In the golden age Looney Tunes short Louvre Come Back to Me! (1962), a cigarette-smoking couple is depicted performing an Apache inside a basement Paris apartment. Just as the man lifts the woman into the air by her midsection, Pepé Le Pew strolls by an open window while singing Auprès de ma blonde, causing both of them to humorously wilt like flowers from his overpowering stench.

An episode of The Muppet Show, (1976, season one, episode five), included a "French tango" performed by guest Rita Moreno. It was Moreno's idea to perform an Apache dance. Gillian Lynne did the choreography.

An Apache dance also figures in the musical Joseph and the Amazing Technicolor Dreamcoat (1968). When Andrew Lloyd Webber set out to create a musical mix and included a wide variety of musical genres in this show, he added a very French number. When Joseph's brothers are explaining their impoverished state, after selling Joseph into slavery and experiencing the seven lean years, they sing about "Those Canaan Days" reminiscing of better days. Included within that number is an Apache Dance, a brief joyous celebration of what once was and a poignant expression of their regret for their actions.

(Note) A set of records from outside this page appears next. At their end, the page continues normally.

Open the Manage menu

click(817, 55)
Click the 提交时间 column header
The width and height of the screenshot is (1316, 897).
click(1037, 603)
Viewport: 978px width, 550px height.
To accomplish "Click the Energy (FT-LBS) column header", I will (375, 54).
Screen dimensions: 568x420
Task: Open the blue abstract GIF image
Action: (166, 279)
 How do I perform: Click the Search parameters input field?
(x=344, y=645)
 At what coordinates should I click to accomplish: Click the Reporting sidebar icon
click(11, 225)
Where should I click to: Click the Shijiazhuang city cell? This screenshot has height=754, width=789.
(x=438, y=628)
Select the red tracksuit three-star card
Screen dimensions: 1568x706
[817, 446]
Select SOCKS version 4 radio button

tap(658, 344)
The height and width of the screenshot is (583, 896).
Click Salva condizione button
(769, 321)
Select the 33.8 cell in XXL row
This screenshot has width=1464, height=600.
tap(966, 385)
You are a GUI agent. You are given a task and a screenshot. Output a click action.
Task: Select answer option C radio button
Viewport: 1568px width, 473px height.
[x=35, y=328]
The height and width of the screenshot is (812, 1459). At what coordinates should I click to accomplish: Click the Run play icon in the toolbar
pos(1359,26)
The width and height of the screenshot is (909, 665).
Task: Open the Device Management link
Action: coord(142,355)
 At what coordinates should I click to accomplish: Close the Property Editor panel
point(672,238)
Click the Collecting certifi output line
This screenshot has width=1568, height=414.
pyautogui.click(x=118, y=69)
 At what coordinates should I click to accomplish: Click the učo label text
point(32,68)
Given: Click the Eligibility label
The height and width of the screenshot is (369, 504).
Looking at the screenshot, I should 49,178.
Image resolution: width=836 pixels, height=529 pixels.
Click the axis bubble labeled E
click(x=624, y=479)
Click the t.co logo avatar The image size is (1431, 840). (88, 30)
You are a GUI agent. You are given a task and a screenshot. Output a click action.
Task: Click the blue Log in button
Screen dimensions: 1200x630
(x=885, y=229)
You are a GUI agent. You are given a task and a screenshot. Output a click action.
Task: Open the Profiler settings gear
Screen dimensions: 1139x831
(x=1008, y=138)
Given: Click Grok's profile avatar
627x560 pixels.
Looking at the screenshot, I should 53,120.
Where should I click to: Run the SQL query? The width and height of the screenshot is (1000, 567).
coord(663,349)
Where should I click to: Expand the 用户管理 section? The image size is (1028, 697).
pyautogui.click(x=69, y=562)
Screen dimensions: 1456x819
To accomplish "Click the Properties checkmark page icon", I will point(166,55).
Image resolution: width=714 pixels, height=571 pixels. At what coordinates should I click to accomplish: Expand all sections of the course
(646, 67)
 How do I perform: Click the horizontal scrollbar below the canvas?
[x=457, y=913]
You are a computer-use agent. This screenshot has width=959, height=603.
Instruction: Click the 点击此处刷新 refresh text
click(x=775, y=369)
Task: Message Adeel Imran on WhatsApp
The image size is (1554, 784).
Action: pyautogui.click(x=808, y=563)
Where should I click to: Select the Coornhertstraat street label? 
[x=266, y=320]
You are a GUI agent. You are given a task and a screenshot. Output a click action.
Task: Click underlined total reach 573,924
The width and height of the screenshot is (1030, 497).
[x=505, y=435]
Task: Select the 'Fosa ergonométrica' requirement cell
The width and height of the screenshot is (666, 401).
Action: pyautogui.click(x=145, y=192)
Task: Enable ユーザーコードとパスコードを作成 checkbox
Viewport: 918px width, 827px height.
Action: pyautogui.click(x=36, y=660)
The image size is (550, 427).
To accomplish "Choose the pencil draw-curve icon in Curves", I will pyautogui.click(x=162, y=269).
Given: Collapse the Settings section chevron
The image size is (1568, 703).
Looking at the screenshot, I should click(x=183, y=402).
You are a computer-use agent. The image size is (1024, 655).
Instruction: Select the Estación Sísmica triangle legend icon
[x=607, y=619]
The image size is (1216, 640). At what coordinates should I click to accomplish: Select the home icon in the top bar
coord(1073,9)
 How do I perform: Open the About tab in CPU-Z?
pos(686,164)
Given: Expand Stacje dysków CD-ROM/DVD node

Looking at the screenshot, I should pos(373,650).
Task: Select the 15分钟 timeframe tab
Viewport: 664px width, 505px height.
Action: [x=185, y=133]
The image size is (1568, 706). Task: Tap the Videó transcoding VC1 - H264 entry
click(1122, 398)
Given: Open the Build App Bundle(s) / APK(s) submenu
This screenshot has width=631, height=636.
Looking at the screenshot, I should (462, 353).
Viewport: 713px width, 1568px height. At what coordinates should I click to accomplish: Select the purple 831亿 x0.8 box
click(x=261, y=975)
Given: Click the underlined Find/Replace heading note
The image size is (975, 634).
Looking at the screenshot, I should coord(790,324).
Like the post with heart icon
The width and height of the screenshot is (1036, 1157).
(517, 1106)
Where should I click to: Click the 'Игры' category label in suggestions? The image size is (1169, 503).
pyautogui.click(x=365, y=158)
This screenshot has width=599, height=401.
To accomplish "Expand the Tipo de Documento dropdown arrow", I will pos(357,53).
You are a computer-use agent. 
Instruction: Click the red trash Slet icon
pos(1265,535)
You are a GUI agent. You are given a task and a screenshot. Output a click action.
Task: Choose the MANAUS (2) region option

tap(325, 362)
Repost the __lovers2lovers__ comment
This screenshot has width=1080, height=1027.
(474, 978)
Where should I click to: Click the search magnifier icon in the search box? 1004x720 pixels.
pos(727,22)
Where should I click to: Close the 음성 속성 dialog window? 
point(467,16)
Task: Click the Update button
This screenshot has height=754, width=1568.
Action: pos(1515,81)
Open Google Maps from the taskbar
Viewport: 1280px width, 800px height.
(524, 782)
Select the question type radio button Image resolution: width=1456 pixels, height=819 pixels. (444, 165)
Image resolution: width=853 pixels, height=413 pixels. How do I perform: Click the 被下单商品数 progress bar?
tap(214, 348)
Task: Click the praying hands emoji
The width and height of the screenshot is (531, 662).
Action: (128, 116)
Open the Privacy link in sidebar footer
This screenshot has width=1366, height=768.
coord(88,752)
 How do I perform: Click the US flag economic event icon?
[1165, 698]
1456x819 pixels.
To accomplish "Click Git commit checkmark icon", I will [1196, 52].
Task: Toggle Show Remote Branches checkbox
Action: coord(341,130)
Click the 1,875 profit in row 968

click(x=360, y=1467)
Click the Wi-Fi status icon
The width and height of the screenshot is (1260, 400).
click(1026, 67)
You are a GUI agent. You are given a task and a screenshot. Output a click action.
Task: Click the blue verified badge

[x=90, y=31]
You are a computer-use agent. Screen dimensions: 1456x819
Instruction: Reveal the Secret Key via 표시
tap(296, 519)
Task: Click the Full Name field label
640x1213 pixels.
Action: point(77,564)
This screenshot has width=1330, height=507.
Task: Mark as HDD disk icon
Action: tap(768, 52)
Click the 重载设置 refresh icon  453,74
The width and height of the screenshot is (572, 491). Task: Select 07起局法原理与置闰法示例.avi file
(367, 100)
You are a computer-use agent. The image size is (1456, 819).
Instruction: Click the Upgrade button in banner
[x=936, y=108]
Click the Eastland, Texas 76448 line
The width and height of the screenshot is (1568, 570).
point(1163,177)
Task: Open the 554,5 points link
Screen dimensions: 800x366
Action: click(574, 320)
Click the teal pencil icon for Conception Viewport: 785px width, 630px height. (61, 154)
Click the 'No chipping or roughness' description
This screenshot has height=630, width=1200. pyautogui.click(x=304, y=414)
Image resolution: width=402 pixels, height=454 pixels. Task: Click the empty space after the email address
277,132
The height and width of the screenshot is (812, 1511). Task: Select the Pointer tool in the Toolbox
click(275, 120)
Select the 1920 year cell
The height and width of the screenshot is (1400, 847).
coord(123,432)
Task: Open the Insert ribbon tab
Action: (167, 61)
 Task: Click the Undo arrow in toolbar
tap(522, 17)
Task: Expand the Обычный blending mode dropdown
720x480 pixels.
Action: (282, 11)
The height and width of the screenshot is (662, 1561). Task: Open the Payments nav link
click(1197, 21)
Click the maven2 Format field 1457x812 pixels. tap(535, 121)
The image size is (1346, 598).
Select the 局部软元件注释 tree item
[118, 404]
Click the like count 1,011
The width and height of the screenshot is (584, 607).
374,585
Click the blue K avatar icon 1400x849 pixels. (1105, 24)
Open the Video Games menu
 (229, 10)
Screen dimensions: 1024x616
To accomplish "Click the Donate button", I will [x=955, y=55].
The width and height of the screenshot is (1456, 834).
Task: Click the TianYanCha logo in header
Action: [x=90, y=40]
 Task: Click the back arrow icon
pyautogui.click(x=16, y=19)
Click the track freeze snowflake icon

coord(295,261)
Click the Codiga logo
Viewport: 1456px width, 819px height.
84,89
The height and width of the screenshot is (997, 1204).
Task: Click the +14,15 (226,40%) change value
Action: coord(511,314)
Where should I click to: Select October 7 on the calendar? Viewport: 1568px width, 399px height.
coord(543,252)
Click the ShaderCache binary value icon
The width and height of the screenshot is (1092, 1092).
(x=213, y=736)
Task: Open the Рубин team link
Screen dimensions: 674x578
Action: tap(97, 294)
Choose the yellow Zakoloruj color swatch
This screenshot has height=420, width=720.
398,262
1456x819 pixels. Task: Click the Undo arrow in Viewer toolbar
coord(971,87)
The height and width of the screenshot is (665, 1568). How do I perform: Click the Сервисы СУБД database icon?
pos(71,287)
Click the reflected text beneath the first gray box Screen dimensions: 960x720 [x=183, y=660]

In the movie Moulin Rouge! (2001), "El Tango de Roxane" is performed as a tango with Apache elements.

In the Apocalyptica video "I Don't Care" (2007), Apache dance is featured in a scene between Adam Gontier and a woman.

In the Pink video "Try" (2013), the singer and male dancer Colt Prattes can be seen performing an interpretation of the Apache dance choreography by The golden Boyz - R J Durrell and Nick Florez - and aerial choreographer Sebastien Stella.